Shares of Micron Technology (MU) skyrocketed approximately 14% during Tuesday’s session following a dramatic price target increase from UBS, propelling the memory chipmaker closer to the exclusive $1 trillion market capitalization club.
UBS analyst Timothy Arcuri established a new Street-high price target of $1,625 for the semiconductor company, marking a substantial increase from the previous $535 target. This represents the most bullish forecast among 46 analysts currently tracking the stock. Following Friday’s close at $751, MU shares rallied roughly 14.2% in early Tuesday action.
The updated target suggests a prospective market valuation approaching $1.8 trillion within the next twelve-month period, a stark contrast to the $846.93 billion valuation recorded at last week’s close.
UBS’s investment thesis extends beyond conventional artificial intelligence demand narratives. The firm emphasizes a fundamental transformation occurring across the memory sector: the widespread adoption of extended supply commitments.
According to the analyst’s research, approximately 30% of industry DDR production volumes are being secured through multi-year agreements spanning three to five years. These arrangements feature committed volume guarantees and semi-fixed pricing structures, typically set marginally below prevailing market rates.

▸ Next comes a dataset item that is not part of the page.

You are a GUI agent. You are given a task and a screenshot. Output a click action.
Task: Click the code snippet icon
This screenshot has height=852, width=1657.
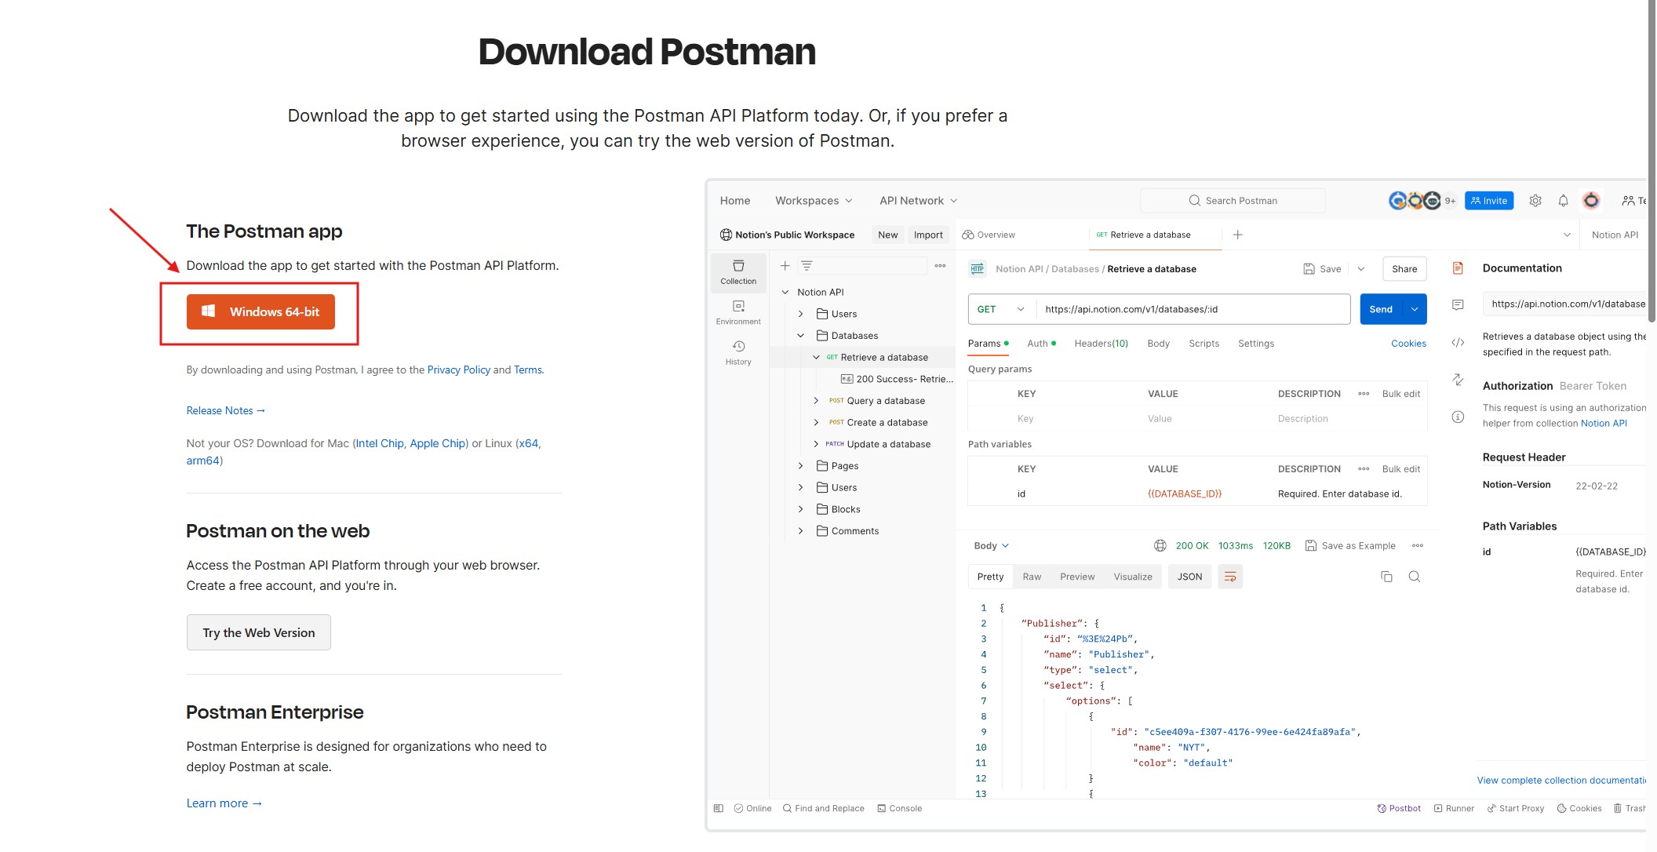1458,343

UBS analysts note that this strategy enables Micron to “exchange some immediate revenue potential for enhanced demand predictability and earnings stability” — a strategic calculation the investment bank views favorably.
Major cloud infrastructure operators have already locked in approximately 60% to 70% of available server DDR5 production capacity through these strengthened supply partnerships. This provides Micron with contractually guaranteed demand for a substantial portion of its premium product offerings.
According to UBS research, hyperscale data center operators are increasingly prioritizing supply security over pricing optionality. This fundamental preference shift drives the contract structure and helps mitigate the volatile pricing cycles that have traditionally complicated Micron’s earnings forecasting.
The brokerage firm argued there exists “no compelling rationale” for Micron to maintain a significant valuation discount relative to Nvidia on a price-to-earnings basis, given how long-term agreements are stabilizing the company’s financial profile.
Presently, MU trades at merely 8.42 times forward twelve-month earnings estimates. This compares to multiples of 21.1 for the broader S&P 500 index and 24.66 for the tech-heavy Nasdaq 100 — a valuation differential UBS anticipates will compress.
UBS significantly elevated its earnings per share forecasts to $155, $167, and $117 for calendar years 2027, 2028, and 2029 respectively — representing substantial increases from previous projections of $133, $122, and $77.
The investment bank anticipates Micron will produce more than $400 billion in cumulative free cash flow during this projection period. Even accounting for a moderate memory industry downturn in 2029, UBS projects earnings per share will remain “solidly above $100 consistently.”
The ambitious $1,625 price objective reflects approximately 15 times forward twelve-month earnings multiples.
Also on Tuesday, Mizuho maintained its Outperform rating alongside an $800 price target for MU, continuing to list it among its Top Picks. Mizuho analyst Vijay Rakesh stated that “memory chips constitute the foundational infrastructure for AI applications, with demand exceeding available supply through 2026-27.”
Rakesh further commented: “We observe no clear indication of when the supply-demand imbalance might resolve, as demand sustainability benefits from secular long-term growth drivers with DRAM/NAND serving as critical AI enablers.”